Sections are the pieces of data you want to analyze.

Structure

typescript
interface SectionData {
	content: string;                    // The text to analyze
	metadata: Record<string, unknown>;  // Any additional data
}

Example

typescript
const sections = [
  { 
    content: 'This product exceeded my expectations!',
    metadata: { 
      id: 'review-001',
      userId: 12345,
      productId: 'SKU-789',
      timestamp: '2024-01-15'
    }
  },
  { 
    content: 'Shipping was slow but product is good.',
    metadata: { 
      id: 'review-002',
      userId: 67890,
      productId: 'SKU-789',
      timestamp: '2024-01-16'
    }
  }
];

Think of sections as:

  • Customer reviews
  • Email messages
  • Document paragraphs
  • Social media posts
  • Support tickets
  • Any text-based data you want to analyze

Dimensions

Dimensions are the analyses you want to perform on your sections.

Simple Definition

typescript
class MyPlugin extends Plugin {
  constructor() {
    super('my-plugin', 'My Plugin', 'Description');
    
    // Define what analyses to run
    this.dimensions = ['sentiment', 'topics', 'summary'];
  }
}

Each dimension becomes an analysis task. With 3 dimensions and 10 sections, you get 30 total analyses (3 per section).

Two Types of Dimensions

Section Dimensions (Default)

Process each section independently in parallel.

typescript
this.dimensions = ['sentiment', 'topics'];

Execution:

Section 1 → sentiment + topics
Section 2 → sentiment + topics  } All in parallel
Section 3 → sentiment + topics

When to use:

  • Analyzing individual items
  • Per-document analysis
  • Independent processing

Result location:

typescript
result.sections[0].results.sentiment  // Section 1's sentiment
result.sections[1].results.sentiment  // Section 2's sentiment

Global Dimensions

Process all sections together as one batch.

typescript
this.dimensions = [
  { name: 'categorize', scope: 'global' }
];

Execution:

All sections → categorize (once)

When to use:

  • Cross-document analysis
  • Grouping/categorization
  • Aggregation tasks
  • Comparison across sections

Result location:

typescript
result.globalResults.categorize  // One result for all sections

Choosing: Section vs Global

Need to analyze items?

├─ Items are independent?
│  └─ YES → Section Dimensions
│     "For each review, analyze sentiment"

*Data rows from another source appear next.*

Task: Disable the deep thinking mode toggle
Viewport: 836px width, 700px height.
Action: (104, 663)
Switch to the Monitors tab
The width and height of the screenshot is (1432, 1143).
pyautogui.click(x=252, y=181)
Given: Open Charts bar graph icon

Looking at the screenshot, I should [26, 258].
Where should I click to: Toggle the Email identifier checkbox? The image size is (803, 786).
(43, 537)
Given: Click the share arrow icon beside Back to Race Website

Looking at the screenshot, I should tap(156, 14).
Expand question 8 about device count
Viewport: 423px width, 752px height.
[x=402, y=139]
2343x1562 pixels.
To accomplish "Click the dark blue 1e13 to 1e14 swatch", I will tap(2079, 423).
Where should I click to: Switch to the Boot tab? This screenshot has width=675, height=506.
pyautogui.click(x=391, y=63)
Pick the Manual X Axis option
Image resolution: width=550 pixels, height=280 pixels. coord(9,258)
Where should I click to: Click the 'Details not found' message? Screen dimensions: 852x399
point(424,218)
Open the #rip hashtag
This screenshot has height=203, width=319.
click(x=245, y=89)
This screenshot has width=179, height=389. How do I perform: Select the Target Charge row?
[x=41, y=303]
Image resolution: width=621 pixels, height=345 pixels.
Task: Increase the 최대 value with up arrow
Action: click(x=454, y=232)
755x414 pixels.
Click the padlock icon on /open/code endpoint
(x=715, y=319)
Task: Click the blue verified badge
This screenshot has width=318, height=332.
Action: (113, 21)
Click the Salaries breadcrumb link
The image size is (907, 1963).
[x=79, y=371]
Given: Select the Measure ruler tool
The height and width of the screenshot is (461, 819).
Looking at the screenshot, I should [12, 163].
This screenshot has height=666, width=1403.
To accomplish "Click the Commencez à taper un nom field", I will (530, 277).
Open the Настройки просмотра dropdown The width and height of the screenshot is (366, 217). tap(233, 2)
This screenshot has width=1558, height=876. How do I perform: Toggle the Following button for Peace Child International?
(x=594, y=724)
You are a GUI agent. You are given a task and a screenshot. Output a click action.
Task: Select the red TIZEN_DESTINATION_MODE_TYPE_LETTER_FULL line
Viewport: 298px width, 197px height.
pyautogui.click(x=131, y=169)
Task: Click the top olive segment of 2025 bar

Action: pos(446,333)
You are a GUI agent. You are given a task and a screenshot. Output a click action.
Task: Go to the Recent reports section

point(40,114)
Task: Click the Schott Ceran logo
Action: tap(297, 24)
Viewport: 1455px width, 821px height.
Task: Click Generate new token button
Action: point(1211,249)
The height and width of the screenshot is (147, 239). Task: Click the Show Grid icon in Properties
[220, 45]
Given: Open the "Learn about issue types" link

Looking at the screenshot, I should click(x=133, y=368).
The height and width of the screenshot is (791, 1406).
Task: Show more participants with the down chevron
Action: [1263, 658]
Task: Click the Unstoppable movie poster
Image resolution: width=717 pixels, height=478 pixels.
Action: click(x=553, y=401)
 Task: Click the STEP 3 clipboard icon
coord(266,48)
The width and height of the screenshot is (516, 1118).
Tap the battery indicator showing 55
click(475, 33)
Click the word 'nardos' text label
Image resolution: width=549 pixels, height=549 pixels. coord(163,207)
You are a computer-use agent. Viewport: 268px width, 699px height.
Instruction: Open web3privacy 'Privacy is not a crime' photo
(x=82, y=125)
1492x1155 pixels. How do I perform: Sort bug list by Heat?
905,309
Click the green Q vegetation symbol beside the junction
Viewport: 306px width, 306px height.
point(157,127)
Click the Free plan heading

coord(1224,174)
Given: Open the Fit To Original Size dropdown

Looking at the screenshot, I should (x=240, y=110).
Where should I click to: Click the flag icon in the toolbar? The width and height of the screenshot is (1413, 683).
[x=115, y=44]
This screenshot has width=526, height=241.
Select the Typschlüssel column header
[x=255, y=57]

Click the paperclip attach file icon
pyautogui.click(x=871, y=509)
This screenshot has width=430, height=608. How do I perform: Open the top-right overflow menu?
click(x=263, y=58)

└─ NO → Need to compare/group across items?
   └─ YES → Global Dimensions
      "Looking at all reviews, find common themes"

Rule of thumb:

  • Section: "For each X, do Y"
  • Global: "Looking at all X, do Y"

Mixed Mode

Combine both types:

typescript
this.dimensions = [
  'sentiment',                              // Section: runs per-section
  'topics',                                 // Section: runs per-section
  { name: 'overall_tone', scope: 'global' } // Global: runs once for all
];

Execution:

┌─────────────────────────────────────┐
│  Section Dimensions (Parallel)      │
├─────────────────────────────────────┤
│  Section 1 → sentiment + topics     │
│  Section 2 → sentiment + topics     │  } All at once
│  Section 3 → sentiment + topics     │
└─────────────────────────────────────┘

┌─────────────────────────────────────┐
│  Global Dimensions                  │
├─────────────────────────────────────┤
│  All sections → overall_tone        │
└─────────────────────────────────────┘

Dependencies

Dependencies control the order of execution. By default, all dimensions run in parallel.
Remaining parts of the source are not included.